Este manuscrito nahua llamado la Historia Tolteca
Chichimeca, pintado en la ciudad de Cuauhtinchan
a mediados del siglo XVI, constituye un ejemplo. La
escena describe y dibuja la cueva de Colhuacatepec,
un punto de origen primordial del que emergieron los
fundadores de la ciudad de Cuauhtinchan; un Génesis
nahua, no cristiano.
La
historia estaba entrelazada con las vidas de los muertos,
y precisamente éstos eran, a menudo, los que
conducían a lugares y conocimientos del otro
mundo. Así pues, muchos indígenas veneraban
los restos funerarios de sus antepasados, particularmente
a los patriarcas de las comunidades o a los fundadores
de linajes. En el Caribe los zemis estaban asociados
con los líderes muertos y algunos, como el
que aquí se muestra, podían haber contenido
las cenizas de sus cuerpos. En los Andes, las momias
de los reyes, de las reinas y también de los
líderes locales inkas eran consideradas un
tipo de w’aka, o entidad sagrada. Estas momias,
vestidas con mucho detalle, tuvieron una importancia
muy grande en la cultura visual de los tiempos prehispánicos,
cuando eran mostradas en público, alimentadas
y honradas como mediadoras entre este mundo y el próximo.

● ● ● ●

(Conjunto de tareas)
1 - En el texto sobre la Historia Tolteca Chichimeca, ¿en qué ciudad y en qué época se pintó el manuscrito?
2 - Retoma el texto sobre la Historia Tolteca Chichimeca y prosíguelo a partir de su última oración.

(Fragmento de origen)
● ● ● ●

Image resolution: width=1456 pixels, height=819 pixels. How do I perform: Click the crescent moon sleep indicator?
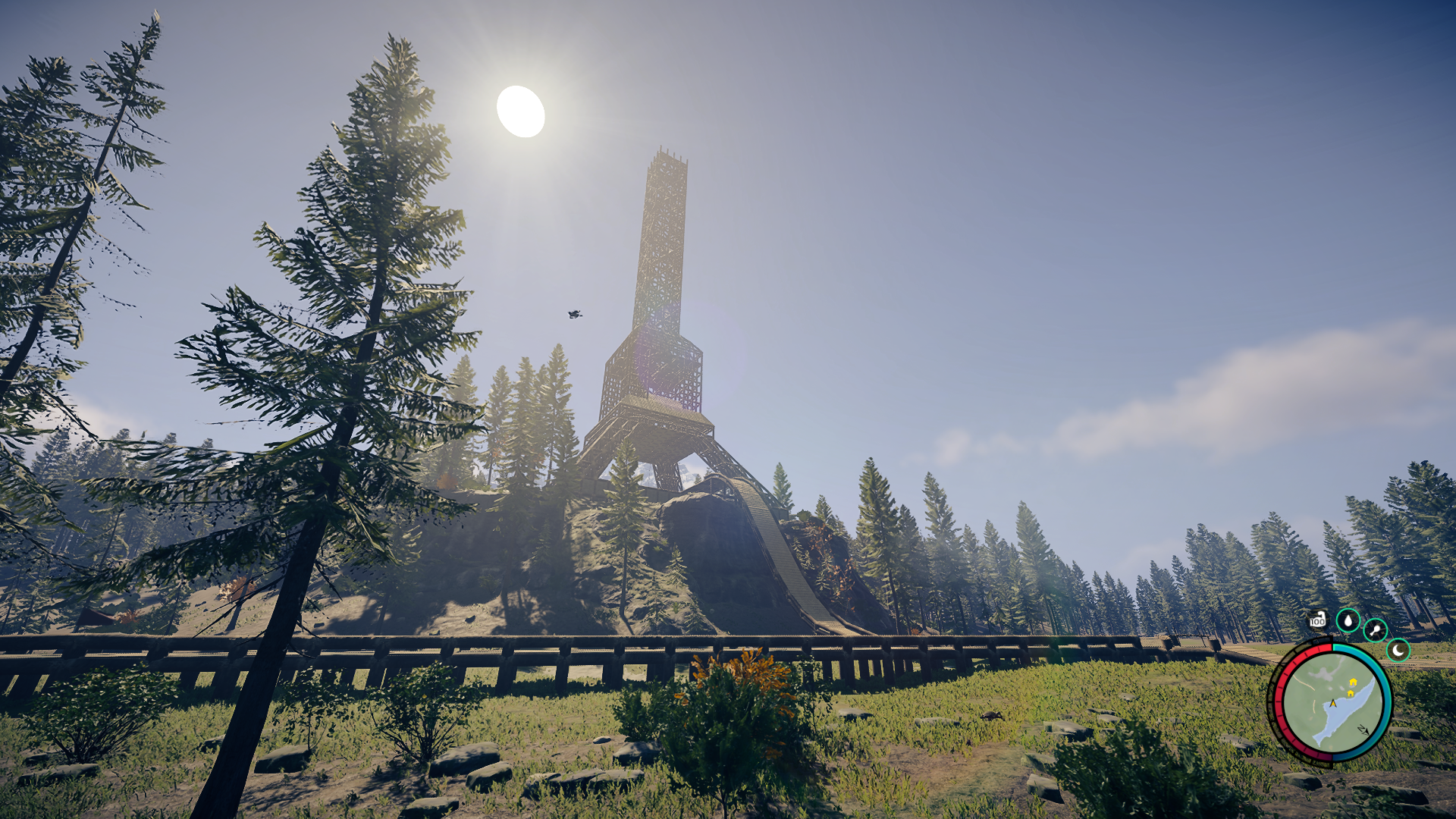tap(1398, 651)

● ● ● ●

(Respuestas)
1 - En la ciudad de Cuauhtinchan, a mediados del siglo XVI.

2 -
A pesar de esto los conquistadores y los curas prohibieron
muchas de las expresiones visuales relacionadas con
los antepasados, incluyendo los zemis y las momias.
Esta
visión indígena de los muertos y de
su conexión con el otro
mundo contrastaba con la del catolicismo ortodoxo
en el Virreinato.
Esta diferencia es evidente en los retratos de muertos
que se hicieron
en Hispanoamérica. El propósito de estos
retratos parece haber sido
conmemorar las vidas bien vividas e inspirar a los
miembros de la
comunidad de los vivientes. Ni los retratos ni las
almas de la gente
que se representaba eran objeto de devoción
o fuerzas activas en el otro mundo. A pesar de eso,
este tipo de retratos, como éste de una monja
en su hábito y con una corona de flores, nos
recuerda a los espectadores contemporáneos
cuánta muerte rodeaba a los vivos y cuántos
productos culturales, visuales y retóricos,
se utilizaron para mantener las conexiones con los
muertos con ánimo de entender los mundos en
que vivían.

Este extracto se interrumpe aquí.